Exercise prompt: Among the lines below, count those with "computer". Give only the number.

====== Data shown ======

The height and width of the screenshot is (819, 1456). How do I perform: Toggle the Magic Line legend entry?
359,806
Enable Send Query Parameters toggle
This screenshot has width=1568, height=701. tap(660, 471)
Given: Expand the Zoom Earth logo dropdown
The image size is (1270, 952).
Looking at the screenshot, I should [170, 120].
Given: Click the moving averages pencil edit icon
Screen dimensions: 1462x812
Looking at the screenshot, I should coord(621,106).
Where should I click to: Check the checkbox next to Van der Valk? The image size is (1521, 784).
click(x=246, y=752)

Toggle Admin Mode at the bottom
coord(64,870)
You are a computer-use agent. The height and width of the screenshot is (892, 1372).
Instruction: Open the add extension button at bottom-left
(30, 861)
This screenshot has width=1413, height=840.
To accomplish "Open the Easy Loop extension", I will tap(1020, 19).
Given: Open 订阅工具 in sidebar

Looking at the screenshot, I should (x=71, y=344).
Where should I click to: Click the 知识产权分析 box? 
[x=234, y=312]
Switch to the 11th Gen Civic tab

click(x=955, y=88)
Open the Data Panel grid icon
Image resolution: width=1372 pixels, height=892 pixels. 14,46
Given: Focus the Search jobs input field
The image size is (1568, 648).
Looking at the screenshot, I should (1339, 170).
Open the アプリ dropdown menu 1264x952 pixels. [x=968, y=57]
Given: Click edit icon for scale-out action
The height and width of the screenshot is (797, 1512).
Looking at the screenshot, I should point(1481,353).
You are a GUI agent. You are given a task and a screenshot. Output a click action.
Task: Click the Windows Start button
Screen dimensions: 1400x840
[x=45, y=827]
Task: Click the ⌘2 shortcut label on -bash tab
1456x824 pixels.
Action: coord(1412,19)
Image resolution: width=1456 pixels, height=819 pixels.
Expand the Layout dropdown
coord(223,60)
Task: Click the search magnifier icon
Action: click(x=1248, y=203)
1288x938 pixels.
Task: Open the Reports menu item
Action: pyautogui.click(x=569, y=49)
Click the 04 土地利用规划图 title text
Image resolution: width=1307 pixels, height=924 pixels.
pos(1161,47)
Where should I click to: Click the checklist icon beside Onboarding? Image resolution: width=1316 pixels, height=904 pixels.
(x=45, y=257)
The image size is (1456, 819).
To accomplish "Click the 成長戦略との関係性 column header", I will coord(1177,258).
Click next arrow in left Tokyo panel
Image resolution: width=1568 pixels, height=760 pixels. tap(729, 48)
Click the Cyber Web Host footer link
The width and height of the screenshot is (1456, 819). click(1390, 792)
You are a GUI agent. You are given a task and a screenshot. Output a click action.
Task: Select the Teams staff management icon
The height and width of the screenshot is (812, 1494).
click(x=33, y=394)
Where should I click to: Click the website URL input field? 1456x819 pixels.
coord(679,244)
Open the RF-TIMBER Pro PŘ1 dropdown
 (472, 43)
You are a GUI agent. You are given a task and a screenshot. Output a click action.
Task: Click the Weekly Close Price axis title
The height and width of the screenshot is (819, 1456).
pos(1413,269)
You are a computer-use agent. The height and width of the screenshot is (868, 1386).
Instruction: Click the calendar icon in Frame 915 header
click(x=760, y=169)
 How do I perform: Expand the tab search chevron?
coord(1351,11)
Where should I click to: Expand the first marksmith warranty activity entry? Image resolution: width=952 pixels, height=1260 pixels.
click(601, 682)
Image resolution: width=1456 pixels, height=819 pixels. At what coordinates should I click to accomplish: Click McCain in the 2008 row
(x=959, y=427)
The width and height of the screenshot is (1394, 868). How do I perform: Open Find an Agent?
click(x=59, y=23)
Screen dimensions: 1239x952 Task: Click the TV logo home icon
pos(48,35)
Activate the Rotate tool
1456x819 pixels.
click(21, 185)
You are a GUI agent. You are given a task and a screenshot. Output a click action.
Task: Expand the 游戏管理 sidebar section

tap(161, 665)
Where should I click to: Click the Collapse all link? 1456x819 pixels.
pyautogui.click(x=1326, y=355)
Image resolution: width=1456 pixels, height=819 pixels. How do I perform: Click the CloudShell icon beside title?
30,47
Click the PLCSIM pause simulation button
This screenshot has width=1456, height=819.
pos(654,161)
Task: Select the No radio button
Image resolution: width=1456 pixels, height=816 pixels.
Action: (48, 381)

======

Solution for this problem: 2